● **TASK TO COMPLETE**:
Exactly retype the lines below from the one containing "This screenshot has height=459, width=1002." through the end of the listing. Leave pictures out.

● **INFORMATION PROVIDED**:
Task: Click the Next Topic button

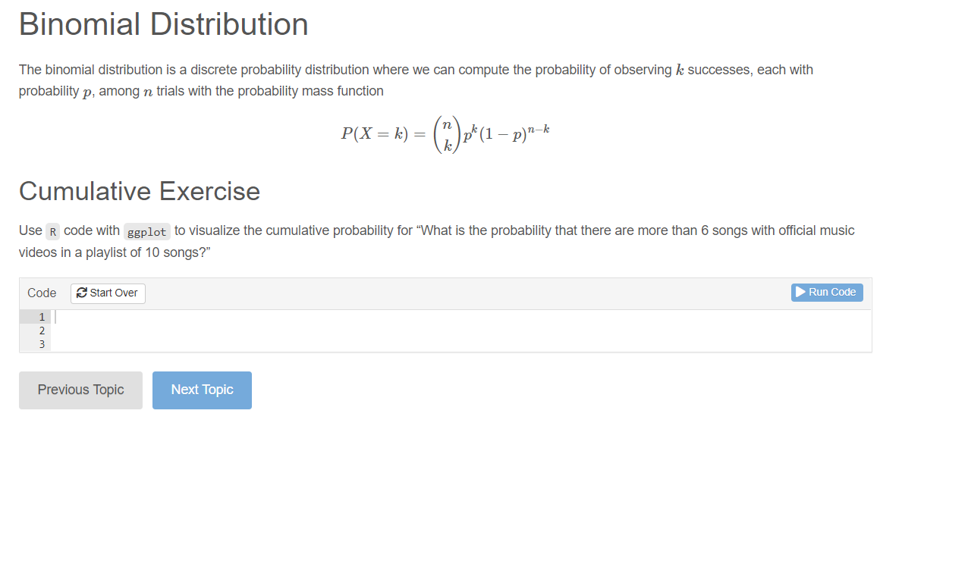Action: tap(202, 390)
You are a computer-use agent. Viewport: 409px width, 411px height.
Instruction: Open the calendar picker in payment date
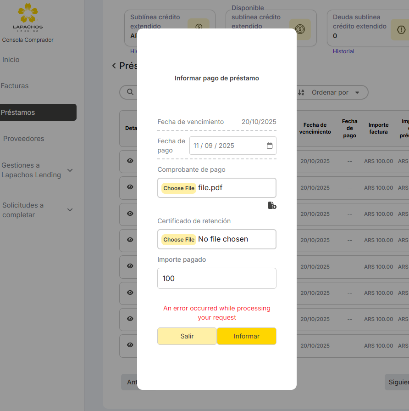270,146
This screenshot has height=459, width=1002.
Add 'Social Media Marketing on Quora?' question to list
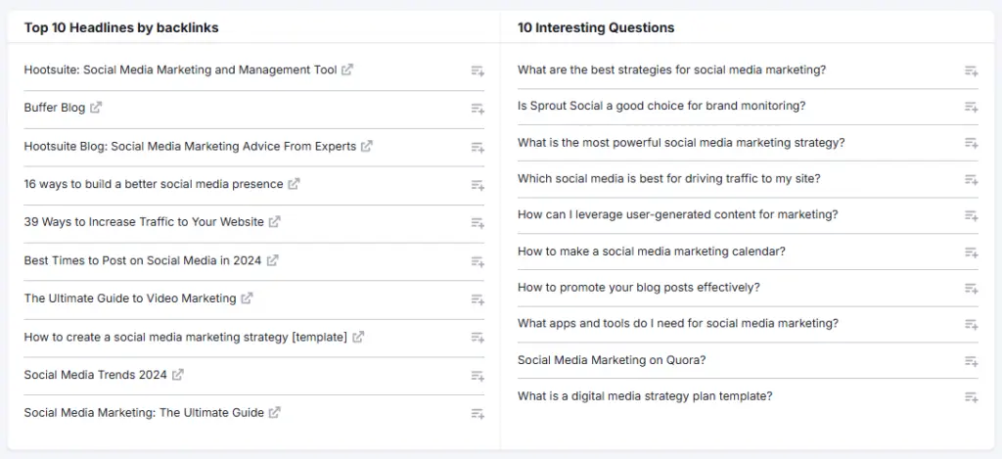click(x=971, y=361)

● **THE COMPLETED TASK**:
This screenshot has height=459, width=1002.
Add 'Social Media Marketing on Quora?' question to list
click(x=971, y=361)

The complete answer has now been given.